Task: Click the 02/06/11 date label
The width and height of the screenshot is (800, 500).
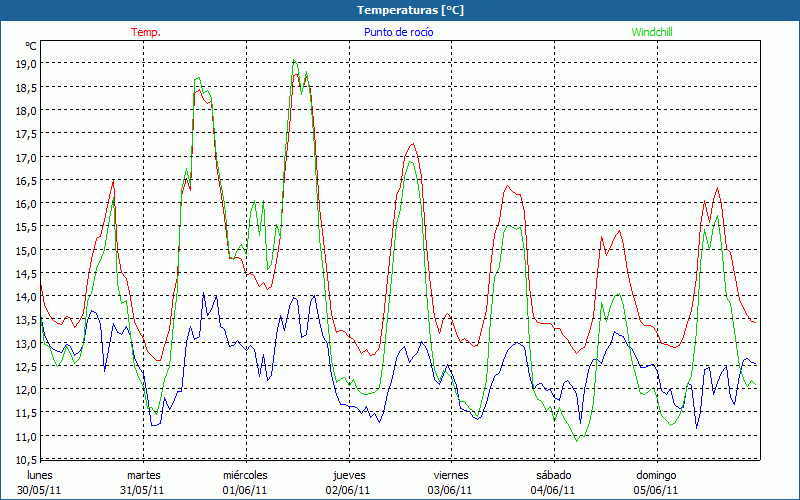Action: pos(348,490)
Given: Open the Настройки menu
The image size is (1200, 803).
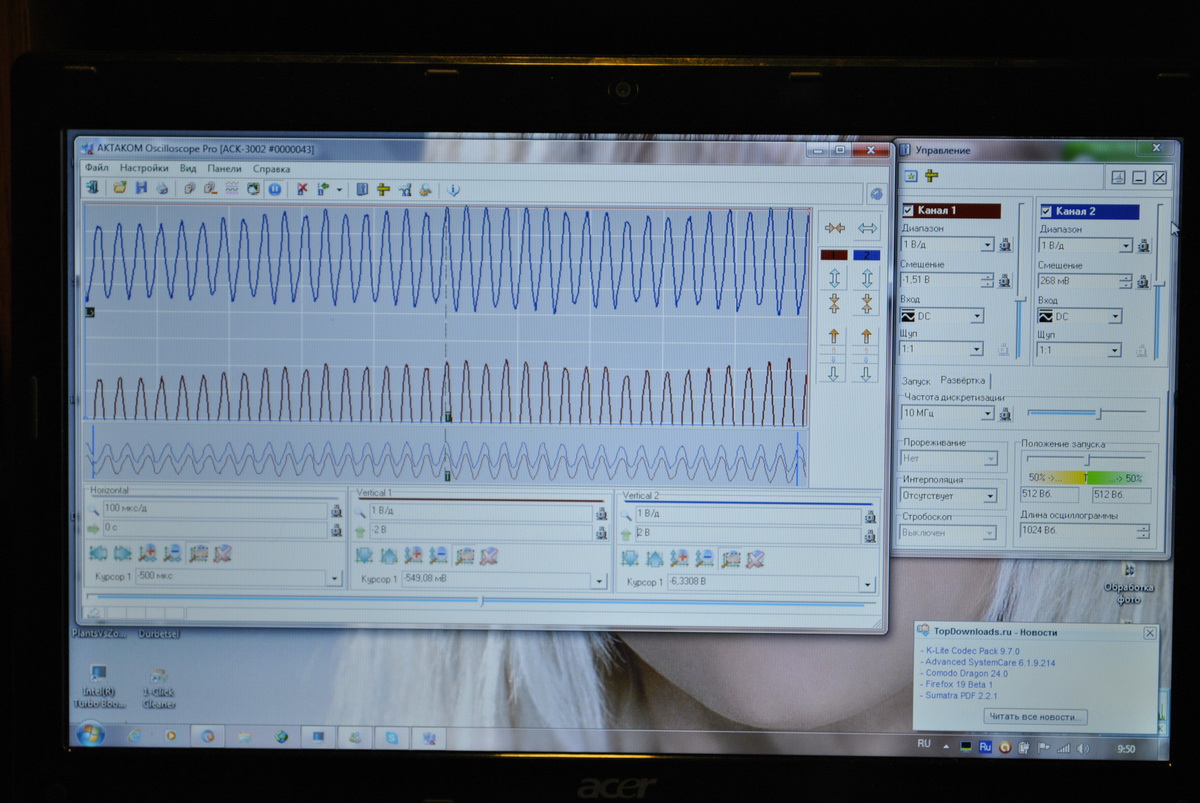Looking at the screenshot, I should point(144,169).
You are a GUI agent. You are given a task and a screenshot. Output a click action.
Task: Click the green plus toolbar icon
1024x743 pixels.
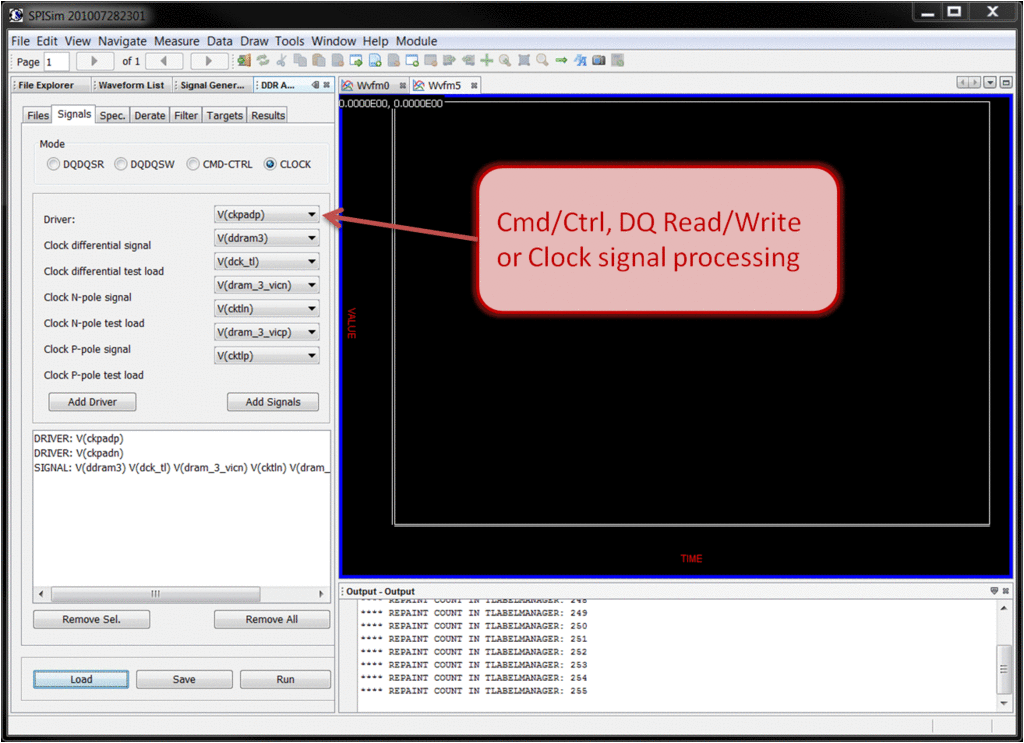tap(487, 61)
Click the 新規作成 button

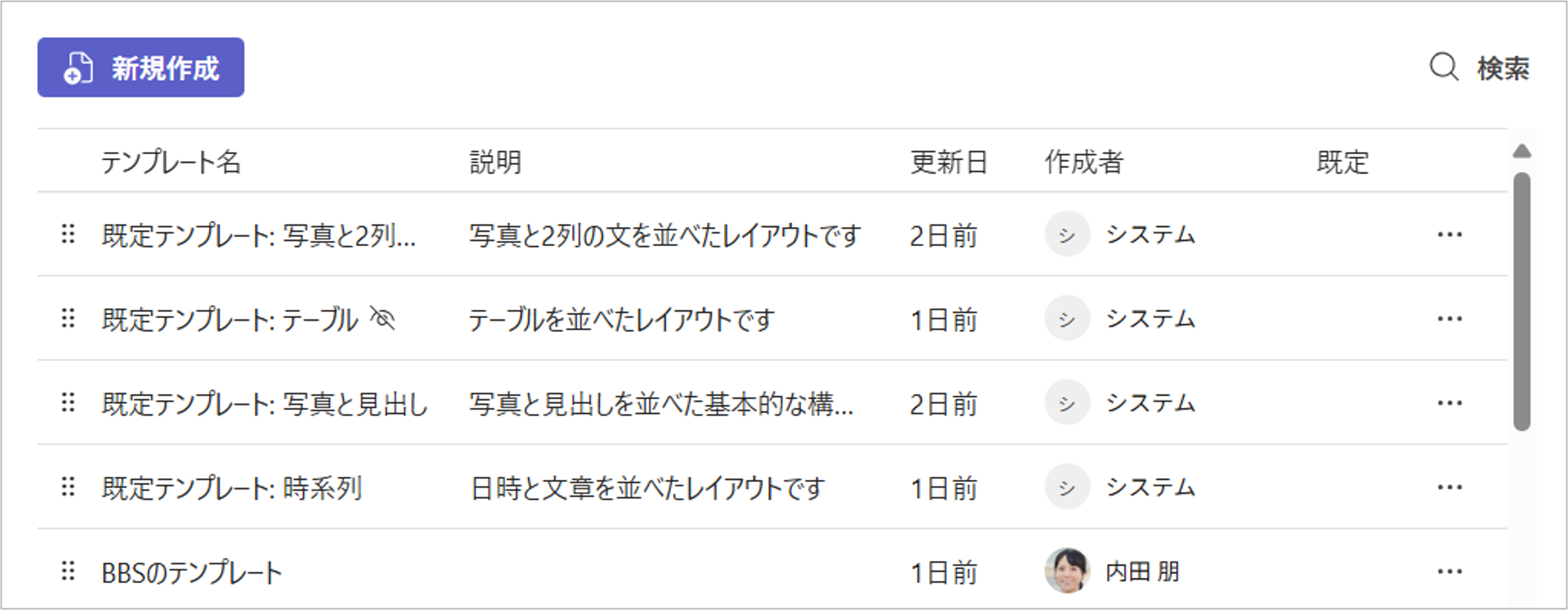pyautogui.click(x=140, y=67)

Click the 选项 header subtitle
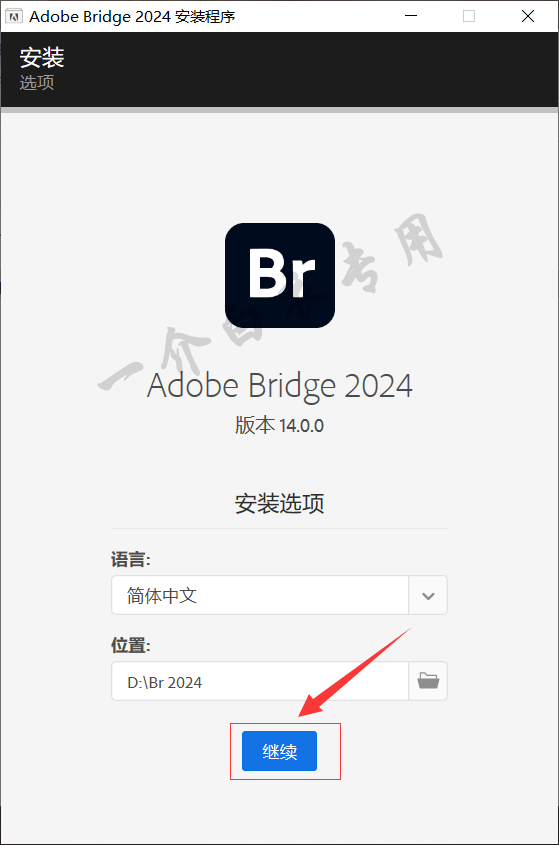pos(37,82)
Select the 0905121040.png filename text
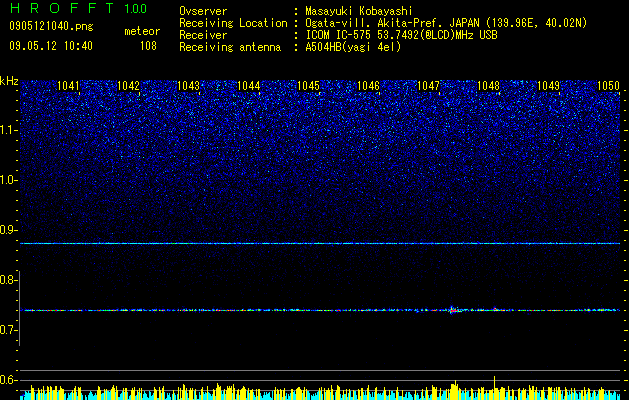629x400 pixels. click(x=51, y=27)
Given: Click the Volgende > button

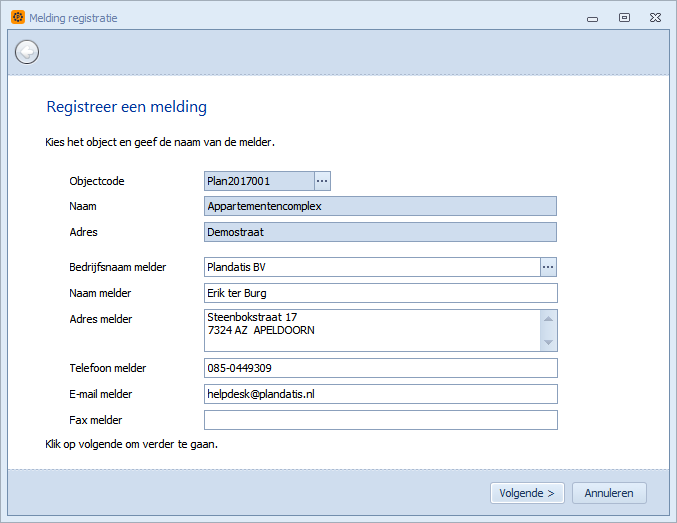Looking at the screenshot, I should pyautogui.click(x=527, y=493).
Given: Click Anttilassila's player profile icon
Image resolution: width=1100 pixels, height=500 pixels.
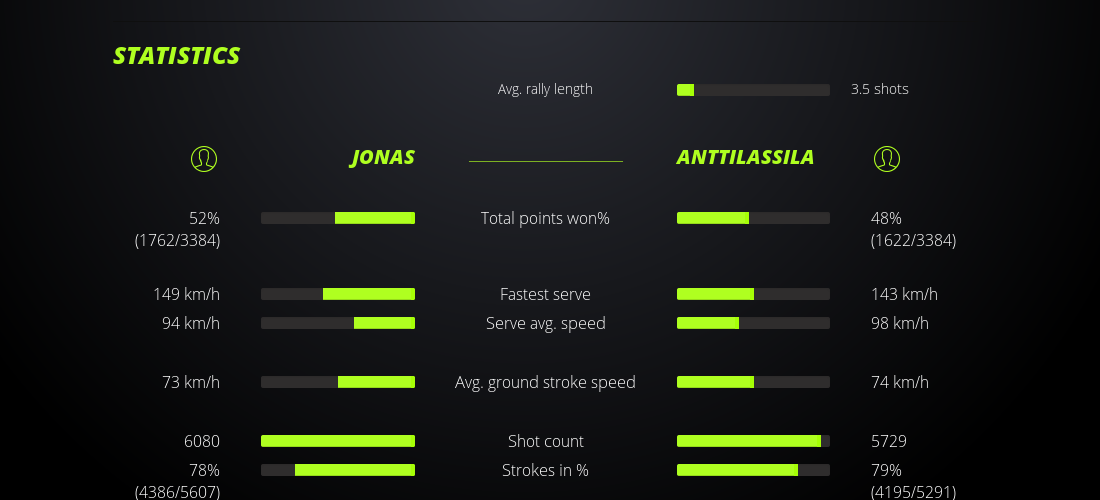Looking at the screenshot, I should click(887, 158).
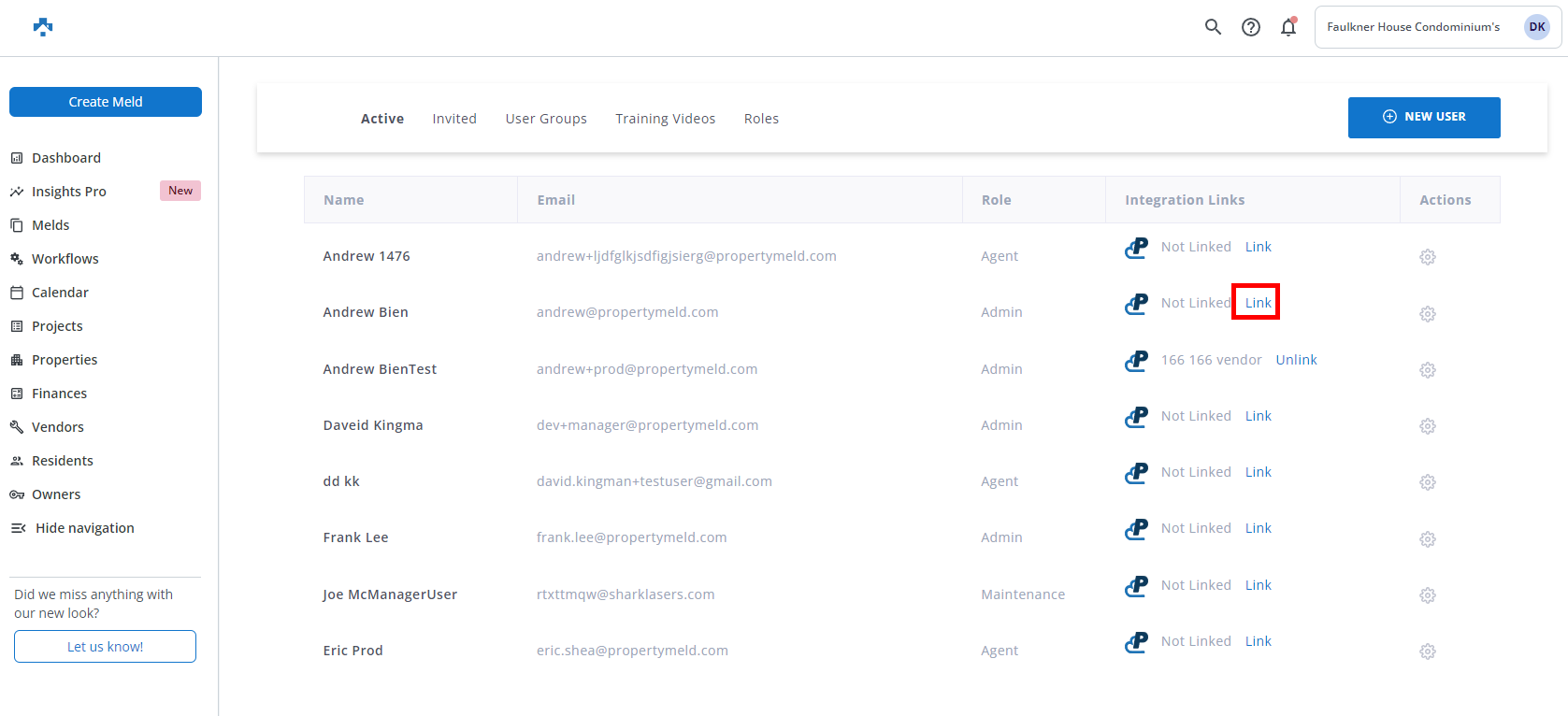Click the New User button
1568x716 pixels.
pos(1423,117)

**The problem**
Among the lines above, find those with the word "icon". Copy them.

**Answer section**
Task: Click the green plus toolbar icon
Given: Click Anttilassila's player profile icon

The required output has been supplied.